North Korean restaurants in China face imminent closure

North Korean restaurants operating in China and in other countries are seen as a key source of foreign currency revenue for the regime of leader Kim Jong Un.
North Korean restaurants operating in China and in other countries are seen as a key source of foreign currency revenue for the regime of leader Kim Jong Un.PHOTO: AFP

SHENYANG - With the Jan 9 deadline imposed by Beijing in accordance with United Nations sanctions looming, a large number of North Korean restaurants operating in China are expected to close soon, sources in China told Yonhap news agency on Saturday (Jan 6).

After the United Nations Security Council unanimously adopted a sanctions resolution on Sept 12, 2017 in response to North Korea's sixth nuclear test, Beijing ordered the closure of all North Korean businesses, including restaurants, on Chinese soil within 120 days.

About 100 North Korean restaurants are operating across China, though the exact number is not known. These restaurants, in China and other countries, are seen as a key source of foreign currency revenue for the regime of North Korean leader Kim Jong Un.

A source in the Chinese-North Korean border area told Yonhap: "The presence of North Korean restaurants has been particularly heavy in three north-eastern Chinese provinces - Jilin, Liaoning and Heilongjiang. In the face of Beijing's hardline stance, many of them are likely to go out of business. Pressure is also rising against the extension of visas for North Korean workers."
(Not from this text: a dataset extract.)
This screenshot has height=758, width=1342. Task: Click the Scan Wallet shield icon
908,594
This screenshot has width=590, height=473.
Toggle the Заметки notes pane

"Late last year, the municipality of Shenyang in Liaoning province was known to have asked North Korean restaurants in the city's 'Korean Town' area to close in 50 days. The restaurants will likely shut down if its employees fail to renew their visas," the source added.

Another source told Yonhap that despite the closure order, North Korean restaurants appear to be searching for ways to survive.

"North Korean restaurants are mulling over various survival methods. In most cases, they may attempt to change the registered ownership to Chinese or ethnic Koreans, while taking advantage of workers with longer visa duration," the source said.

In fact, many North Korean restaurants in Chinese cities have already changed their ownership structures to joint ventures with Chinese partners, according to Yonhap.

"In the first week of the new year, North Korean restaurants were seen brightly lit and accepting customers until late at night. It remains to be seen whether they will actually go out of business," said a Korean resident in Shenyang.